[Saved data entries]
= Beginning of Section =

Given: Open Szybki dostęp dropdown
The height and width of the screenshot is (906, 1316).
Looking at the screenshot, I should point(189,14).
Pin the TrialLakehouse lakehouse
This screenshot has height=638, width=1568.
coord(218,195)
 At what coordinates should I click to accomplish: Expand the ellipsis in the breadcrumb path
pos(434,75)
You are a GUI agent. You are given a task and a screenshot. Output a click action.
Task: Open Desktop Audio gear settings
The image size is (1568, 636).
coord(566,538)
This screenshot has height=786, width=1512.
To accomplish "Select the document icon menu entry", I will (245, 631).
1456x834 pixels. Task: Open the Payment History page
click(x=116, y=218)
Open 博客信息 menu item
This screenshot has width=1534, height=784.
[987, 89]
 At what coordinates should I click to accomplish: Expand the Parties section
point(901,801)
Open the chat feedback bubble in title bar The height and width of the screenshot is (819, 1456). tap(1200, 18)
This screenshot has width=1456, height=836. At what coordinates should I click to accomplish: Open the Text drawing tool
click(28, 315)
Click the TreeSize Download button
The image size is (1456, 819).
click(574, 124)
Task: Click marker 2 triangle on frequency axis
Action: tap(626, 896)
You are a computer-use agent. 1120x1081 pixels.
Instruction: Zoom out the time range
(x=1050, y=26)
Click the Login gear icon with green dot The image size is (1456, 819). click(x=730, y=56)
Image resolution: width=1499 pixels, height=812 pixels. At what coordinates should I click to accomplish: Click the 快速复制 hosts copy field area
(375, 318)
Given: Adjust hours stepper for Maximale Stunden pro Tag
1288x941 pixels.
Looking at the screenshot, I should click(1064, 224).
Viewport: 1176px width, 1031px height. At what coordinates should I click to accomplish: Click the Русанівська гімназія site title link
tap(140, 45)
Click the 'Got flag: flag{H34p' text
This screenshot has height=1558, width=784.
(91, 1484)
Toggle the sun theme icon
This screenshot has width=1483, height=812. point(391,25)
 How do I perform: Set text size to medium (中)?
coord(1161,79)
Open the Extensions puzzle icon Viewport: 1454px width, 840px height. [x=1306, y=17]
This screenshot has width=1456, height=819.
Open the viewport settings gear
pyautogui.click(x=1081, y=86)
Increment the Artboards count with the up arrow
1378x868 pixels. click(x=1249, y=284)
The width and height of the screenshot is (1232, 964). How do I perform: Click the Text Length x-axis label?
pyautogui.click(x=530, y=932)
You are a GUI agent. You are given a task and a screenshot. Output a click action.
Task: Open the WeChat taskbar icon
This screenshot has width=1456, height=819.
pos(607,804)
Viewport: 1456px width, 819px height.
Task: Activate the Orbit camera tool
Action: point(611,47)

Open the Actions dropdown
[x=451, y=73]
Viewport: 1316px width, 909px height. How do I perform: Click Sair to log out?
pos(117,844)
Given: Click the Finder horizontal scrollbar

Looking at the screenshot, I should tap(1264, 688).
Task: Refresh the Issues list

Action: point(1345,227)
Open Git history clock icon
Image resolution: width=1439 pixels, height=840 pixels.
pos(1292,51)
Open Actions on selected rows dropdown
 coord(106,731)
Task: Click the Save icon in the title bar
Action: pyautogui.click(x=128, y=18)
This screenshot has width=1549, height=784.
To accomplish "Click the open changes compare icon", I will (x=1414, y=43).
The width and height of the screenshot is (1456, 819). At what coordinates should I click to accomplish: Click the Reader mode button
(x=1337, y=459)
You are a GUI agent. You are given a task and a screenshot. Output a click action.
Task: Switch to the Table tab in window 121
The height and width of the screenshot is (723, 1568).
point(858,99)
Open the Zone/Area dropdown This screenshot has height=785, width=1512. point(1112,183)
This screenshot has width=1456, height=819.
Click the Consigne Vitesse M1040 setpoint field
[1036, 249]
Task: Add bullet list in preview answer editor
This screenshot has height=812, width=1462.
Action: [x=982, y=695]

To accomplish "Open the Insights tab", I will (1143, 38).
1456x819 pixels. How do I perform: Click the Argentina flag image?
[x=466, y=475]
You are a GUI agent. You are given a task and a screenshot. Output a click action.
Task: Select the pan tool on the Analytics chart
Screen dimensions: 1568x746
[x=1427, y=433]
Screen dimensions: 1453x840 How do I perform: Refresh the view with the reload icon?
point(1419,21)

= End of Section =

** WHAT IS EXPECTED **
Find every line in the records that uses the string "will", then copy it.

** RESULT BELOW **
To accomplish "Select the document icon menu entry", I will (245, 631).
To accomplish "Click the open changes compare icon", I will (x=1414, y=43).
To accomplish "Open the Insights tab", I will (1143, 38).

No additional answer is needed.